▸ **Directions for this task**:
Would you copy out, exactly as written, each line from the one containing "The width and height of the screenshot is (949, 632)." to the end of the records below?

(Saved entries)
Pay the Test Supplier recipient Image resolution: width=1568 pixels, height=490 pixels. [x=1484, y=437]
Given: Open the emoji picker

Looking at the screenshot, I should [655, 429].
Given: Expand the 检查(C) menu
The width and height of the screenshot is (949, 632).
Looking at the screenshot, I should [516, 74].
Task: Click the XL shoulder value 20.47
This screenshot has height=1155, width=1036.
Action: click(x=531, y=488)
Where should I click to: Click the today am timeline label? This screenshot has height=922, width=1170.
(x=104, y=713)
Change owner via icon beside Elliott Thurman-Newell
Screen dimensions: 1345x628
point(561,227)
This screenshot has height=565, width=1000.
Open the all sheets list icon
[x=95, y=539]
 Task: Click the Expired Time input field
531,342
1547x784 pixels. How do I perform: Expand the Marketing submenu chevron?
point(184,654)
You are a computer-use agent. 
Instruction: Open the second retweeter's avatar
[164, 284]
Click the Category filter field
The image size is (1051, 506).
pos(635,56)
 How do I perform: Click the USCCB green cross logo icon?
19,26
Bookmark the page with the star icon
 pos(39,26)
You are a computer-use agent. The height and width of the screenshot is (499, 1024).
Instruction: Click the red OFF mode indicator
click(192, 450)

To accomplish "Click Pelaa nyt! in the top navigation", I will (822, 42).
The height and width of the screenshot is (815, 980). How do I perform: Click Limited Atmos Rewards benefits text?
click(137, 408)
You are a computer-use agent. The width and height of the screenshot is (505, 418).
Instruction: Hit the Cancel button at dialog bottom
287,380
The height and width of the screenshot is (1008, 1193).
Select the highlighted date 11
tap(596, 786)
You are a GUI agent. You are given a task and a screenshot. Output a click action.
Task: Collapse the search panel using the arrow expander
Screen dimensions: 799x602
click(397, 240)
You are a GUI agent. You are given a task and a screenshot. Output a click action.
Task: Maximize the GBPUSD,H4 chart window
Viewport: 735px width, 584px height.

▸ **Exercise result**:
The width and height of the screenshot is (949, 632).
Looking at the screenshot, I should [516, 74].
Task: Click the XL shoulder value 20.47
This screenshot has height=1155, width=1036.
Action: click(x=531, y=488)
Where should I click to: Click the today am timeline label? This screenshot has height=922, width=1170.
(x=104, y=713)
Change owner via icon beside Elliott Thurman-Newell
Screen dimensions: 1345x628
point(561,227)
This screenshot has height=565, width=1000.
Open the all sheets list icon
[x=95, y=539]
 Task: Click the Expired Time input field
531,342
1547x784 pixels. How do I perform: Expand the Marketing submenu chevron?
point(184,654)
You are a computer-use agent. 
Instruction: Open the second retweeter's avatar
[164, 284]
Click the Category filter field
The image size is (1051, 506).
pos(635,56)
 How do I perform: Click the USCCB green cross logo icon?
19,26
Bookmark the page with the star icon
 pos(39,26)
You are a computer-use agent. The height and width of the screenshot is (499, 1024).
Instruction: Click the red OFF mode indicator
click(192, 450)

To accomplish "Click Pelaa nyt! in the top navigation", I will (822, 42).
The height and width of the screenshot is (815, 980). How do I perform: Click Limited Atmos Rewards benefits text?
click(137, 408)
You are a computer-use agent. The width and height of the screenshot is (505, 418).
Instruction: Hit the Cancel button at dialog bottom
287,380
The height and width of the screenshot is (1008, 1193).
Select the highlighted date 11
tap(596, 786)
You are a GUI agent. You are given a task and a screenshot. Output a click action.
Task: Collapse the search panel using the arrow expander
Screen dimensions: 799x602
click(397, 240)
You are a GUI agent. You are given a task and a screenshot. Output a click action.
Task: Maximize the GBPUSD,H4 chart window
Viewport: 735px width, 584px height.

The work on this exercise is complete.